No me hizo falta. Hacia media mañana de uno de los días más placenteros que he conocido, cuando el sol era una caricia tibia y el chapoteo del agua una música amable, encontré la gema; o lo que quedaba de ella.
Se había hecho trizas en las rocas; había pedazos bastante grandes como para adornar un anillo tetrárquico y astillas no mayores que las partículas brillantes que vemos en la mica, pero nada más. Llorando, junté los fragmentos uno por uno, y cuando comprendí que estaban tan inertes como las joyas que diariamente extraen los mineros, los adornos saqueados a muertos de tiempos lejanos, los llevé al lago y los tiré al agua.
Tres veces bajé hasta el borde del agua con pequeños montones de astillas azuladas en la palma de la mano, y cada vez volví a buscar más al lugar donde había encontrado la gema rota; y al cabo de la tercera algo encontré, incrustado entre dos piedras, de modo que finalmente tuve que ir al bosquecito a buscar unas ramas para soltarlo y pescarlo, algo que no era una gema pero irradiaba una intensa luz blanca, como una estrella.

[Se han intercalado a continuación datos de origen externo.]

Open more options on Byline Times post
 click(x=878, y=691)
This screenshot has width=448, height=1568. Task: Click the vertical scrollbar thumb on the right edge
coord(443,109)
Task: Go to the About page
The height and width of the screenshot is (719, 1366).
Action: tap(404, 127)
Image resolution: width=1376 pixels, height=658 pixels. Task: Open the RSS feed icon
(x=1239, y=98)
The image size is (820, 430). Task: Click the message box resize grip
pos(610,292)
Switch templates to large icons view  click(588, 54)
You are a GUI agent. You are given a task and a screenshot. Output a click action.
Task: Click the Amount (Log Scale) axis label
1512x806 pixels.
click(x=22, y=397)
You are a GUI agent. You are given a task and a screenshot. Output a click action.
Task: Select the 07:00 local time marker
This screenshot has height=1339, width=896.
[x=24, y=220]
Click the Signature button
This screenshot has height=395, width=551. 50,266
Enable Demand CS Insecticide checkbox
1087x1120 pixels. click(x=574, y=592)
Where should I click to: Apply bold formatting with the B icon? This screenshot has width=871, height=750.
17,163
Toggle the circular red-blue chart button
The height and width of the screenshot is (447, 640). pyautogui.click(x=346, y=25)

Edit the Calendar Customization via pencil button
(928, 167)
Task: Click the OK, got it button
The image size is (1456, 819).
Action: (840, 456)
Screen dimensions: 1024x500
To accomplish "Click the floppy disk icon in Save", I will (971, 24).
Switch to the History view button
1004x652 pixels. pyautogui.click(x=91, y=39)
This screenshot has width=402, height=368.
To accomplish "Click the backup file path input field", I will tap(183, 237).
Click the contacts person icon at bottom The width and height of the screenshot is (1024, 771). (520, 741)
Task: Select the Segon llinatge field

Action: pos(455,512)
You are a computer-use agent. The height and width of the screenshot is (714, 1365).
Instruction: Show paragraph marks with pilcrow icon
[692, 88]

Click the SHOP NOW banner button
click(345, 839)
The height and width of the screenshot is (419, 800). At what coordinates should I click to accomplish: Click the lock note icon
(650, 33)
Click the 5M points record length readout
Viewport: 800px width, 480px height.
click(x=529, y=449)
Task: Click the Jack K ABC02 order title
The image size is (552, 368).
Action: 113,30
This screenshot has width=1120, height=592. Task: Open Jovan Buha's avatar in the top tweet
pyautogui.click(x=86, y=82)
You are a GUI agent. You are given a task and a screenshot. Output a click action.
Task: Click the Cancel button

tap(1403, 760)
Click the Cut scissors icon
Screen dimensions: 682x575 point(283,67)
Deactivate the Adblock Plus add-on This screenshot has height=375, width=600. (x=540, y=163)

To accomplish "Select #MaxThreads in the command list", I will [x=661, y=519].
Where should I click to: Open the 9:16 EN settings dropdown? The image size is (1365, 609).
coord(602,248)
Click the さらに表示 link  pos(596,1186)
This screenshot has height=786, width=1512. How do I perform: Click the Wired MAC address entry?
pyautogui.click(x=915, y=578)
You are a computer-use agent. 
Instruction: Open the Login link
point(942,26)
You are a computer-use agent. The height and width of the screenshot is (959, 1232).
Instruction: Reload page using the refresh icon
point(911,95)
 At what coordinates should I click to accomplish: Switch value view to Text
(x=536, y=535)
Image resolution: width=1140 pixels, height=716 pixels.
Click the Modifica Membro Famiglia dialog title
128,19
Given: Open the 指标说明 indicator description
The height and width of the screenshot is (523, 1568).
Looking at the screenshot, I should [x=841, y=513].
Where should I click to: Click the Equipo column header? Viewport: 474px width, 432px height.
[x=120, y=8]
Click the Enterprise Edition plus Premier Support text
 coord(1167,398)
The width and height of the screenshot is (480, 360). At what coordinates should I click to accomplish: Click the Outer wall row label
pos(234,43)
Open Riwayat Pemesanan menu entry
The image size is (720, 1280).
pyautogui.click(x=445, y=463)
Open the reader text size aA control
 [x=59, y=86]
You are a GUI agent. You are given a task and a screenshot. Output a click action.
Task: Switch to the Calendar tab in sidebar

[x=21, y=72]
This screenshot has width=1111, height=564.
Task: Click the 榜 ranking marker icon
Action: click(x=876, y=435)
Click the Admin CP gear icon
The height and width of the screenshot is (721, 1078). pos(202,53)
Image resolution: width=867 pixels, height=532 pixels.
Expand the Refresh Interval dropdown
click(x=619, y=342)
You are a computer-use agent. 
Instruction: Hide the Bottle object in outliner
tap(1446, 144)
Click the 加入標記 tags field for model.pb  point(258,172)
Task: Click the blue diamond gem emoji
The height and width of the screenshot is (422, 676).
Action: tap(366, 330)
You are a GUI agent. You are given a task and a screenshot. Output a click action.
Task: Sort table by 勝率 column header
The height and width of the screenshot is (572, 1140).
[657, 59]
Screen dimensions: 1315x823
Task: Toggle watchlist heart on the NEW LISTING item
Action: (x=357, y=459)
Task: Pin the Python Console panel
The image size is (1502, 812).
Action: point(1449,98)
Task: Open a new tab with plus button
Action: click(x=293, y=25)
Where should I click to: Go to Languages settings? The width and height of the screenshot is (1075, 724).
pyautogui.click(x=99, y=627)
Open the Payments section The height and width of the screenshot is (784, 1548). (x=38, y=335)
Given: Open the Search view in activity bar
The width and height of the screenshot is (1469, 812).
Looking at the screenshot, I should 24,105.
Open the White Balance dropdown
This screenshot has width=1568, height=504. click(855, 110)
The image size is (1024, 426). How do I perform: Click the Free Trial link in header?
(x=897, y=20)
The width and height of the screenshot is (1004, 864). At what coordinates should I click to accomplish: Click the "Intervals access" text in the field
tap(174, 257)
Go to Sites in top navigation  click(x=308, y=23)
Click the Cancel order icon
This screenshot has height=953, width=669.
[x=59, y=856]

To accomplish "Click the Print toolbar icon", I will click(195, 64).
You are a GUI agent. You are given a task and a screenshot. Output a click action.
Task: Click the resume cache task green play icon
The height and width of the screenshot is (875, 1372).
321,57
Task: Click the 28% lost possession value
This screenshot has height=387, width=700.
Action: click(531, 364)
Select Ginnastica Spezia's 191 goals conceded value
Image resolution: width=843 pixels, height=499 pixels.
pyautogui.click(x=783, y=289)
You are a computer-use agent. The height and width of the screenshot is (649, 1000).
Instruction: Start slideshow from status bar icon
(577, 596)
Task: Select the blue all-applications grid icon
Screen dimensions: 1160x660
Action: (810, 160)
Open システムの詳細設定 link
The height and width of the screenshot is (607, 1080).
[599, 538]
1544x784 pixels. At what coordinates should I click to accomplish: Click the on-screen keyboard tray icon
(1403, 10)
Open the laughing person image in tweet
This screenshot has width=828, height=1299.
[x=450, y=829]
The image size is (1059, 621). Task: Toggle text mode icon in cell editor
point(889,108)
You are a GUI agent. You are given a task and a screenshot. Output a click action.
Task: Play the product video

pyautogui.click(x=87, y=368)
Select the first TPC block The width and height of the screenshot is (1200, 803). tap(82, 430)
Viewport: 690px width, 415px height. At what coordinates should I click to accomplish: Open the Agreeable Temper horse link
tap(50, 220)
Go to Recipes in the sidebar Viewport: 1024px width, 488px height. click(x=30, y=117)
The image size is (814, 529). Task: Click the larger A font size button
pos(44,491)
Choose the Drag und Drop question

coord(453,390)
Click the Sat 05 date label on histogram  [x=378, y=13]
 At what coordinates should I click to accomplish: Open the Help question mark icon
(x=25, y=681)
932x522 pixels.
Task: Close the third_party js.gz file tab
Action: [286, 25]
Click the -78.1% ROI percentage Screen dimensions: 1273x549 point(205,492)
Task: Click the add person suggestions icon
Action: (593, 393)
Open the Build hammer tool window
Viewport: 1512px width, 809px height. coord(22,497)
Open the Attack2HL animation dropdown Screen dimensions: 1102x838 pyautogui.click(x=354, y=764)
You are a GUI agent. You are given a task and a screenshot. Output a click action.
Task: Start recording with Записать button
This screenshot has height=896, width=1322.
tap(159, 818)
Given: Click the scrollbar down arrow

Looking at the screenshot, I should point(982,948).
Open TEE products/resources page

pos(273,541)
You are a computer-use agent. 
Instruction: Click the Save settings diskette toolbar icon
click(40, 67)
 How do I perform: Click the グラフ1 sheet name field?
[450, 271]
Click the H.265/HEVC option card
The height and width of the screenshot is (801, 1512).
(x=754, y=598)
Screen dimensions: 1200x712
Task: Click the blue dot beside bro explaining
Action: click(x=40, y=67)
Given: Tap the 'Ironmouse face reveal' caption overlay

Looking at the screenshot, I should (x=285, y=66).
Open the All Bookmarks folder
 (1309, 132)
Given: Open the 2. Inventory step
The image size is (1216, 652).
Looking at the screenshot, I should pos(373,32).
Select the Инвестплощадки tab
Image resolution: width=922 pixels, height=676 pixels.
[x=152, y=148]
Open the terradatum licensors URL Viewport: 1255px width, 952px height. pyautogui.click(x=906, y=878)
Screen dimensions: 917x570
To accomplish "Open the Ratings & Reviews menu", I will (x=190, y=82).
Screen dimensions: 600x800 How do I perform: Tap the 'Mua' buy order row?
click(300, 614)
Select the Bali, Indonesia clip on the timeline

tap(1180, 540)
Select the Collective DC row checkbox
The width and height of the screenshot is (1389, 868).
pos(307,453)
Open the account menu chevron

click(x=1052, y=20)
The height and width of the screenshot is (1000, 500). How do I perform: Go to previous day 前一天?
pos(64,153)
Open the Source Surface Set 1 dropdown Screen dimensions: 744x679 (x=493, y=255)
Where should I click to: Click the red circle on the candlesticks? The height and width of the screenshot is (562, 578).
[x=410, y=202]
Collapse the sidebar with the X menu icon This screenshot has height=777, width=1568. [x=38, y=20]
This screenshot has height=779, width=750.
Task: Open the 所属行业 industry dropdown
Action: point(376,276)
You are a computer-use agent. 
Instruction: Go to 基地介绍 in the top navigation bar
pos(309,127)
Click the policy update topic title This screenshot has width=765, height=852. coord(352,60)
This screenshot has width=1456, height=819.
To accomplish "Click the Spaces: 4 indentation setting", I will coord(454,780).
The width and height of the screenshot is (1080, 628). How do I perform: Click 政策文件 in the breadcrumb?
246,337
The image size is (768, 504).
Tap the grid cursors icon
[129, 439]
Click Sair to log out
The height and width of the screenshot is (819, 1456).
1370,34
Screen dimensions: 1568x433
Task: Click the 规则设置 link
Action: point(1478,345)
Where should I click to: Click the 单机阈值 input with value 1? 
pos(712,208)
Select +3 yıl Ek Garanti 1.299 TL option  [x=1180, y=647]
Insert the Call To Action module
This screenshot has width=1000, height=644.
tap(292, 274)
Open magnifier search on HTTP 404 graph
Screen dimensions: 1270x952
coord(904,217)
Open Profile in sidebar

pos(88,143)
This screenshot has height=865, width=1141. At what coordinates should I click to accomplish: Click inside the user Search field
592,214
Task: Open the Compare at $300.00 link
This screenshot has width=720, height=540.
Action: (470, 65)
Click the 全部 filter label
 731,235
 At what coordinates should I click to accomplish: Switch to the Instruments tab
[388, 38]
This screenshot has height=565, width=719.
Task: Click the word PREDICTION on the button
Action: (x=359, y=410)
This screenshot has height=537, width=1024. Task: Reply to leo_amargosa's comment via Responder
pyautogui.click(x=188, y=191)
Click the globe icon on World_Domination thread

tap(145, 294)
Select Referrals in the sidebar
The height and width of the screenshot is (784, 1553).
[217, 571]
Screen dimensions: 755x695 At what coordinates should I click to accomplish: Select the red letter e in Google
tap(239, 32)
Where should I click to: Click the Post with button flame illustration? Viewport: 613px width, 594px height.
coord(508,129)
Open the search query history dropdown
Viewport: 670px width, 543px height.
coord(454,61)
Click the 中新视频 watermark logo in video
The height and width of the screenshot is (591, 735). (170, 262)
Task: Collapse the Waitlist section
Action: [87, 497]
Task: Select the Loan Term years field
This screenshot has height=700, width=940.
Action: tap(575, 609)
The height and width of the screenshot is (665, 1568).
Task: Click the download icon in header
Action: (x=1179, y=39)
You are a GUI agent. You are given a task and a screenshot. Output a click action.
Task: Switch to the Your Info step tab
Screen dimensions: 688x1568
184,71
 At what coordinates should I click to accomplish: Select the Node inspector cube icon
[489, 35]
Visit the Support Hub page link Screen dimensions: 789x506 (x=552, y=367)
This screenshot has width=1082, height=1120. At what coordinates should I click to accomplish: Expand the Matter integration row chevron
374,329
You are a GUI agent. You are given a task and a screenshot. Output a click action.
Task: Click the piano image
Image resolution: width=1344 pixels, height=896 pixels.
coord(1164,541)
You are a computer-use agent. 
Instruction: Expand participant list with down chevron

Lo saqué con más curiosidad que reverencia. Era tan distinto del tesoro que yo había buscado en el promontorio —o al menos tan distinto de los trocitos que había encontrado—, que hasta que lo tuve en la mano casi no se me ocurrió que pudiera haber entre ellos alguna relación. No sé decir cómo es posible que un objeto negro dé luz, pero éste la daba. Podría haber sido una talla en azabache, tan negro era y tan intensamente bruñido; pero relucía: una garra larga como la última articulación de mi meñique, cruelmente curva y puntiaguda, la realidad de ese centro oscuro del corazón de la gema, que no ha sido quizá más que un engarce, una píxide o lipsanoteca.
Largo rato estuve arrodillado de espaldas al castillo, con la mirada que iba y volvía entre ese raro tesoro reluciente y las olas, mientras trataba de aprehender su significado. Viéndola así, sin la cubierta de zafiro, sentí profundamente un efecto que no había notado en otro tiempo, aun antes de que me la arrebataran en la casa del atamán. Cada vez que la miraba, parecía que se me borraba el pensamiento. No como con el vino o ciertas drogas, que incapacitan la mente en ese sentido, sino reemplazándolo por un estado más alto que no sé denominar. Una y otra vez sentía que entraba en ese estado, y me elevaba siempre más hasta que temía no volver nunca al modo de conciencia que llamo normalidad; y una y otra vez me arrancaba de él. Cuando emergía, sentía que había obtenido una inexpresable percepción de inmensas realidades.
Por último, tras una larga serie de audaces avances y temerosos retrocesos, llegué a comprender que nunca alcanzaría un conocimiento real de la cosa pequeña que tenía en la mano, y con ese pensamiento (porque era un pensamiento) entré en un tercer estado, una obediencia feliz a no sabía qué, una obediencia irreflexiva porque ya no había nada sobre qué reflexionar, y sin la menor sombra de rebelión. Ese estado duró todo ese día y gran parte del siguiente, hasta que me hube adentrado mucho en las colinas.
Aquí me interrumpo, lector, tras haberte llevado de fortaleza a fortaleza: desde la amurallada ciudad de Thrax, que domina el Acis superior, hasta el castillo del gigante, que domina la costa meridional del remoto lago Diuturna. Thrax fue para mí la puerta a las montañas indómitas. Del mismo modo, esta torre solitaria resultaría ser una puerta: el verdadero umbral de la guerra, de la cual había ocurrido allí una mera y aislada escaramuza. Desde aquel momento hasta ahora, esa guerra ha absorbido mi atención casi sin tregua.
Aquí me interrumpo. Si no deseas lanzarte a la lucha a mi lado, lector, no te censuro. No es una lucha fácil.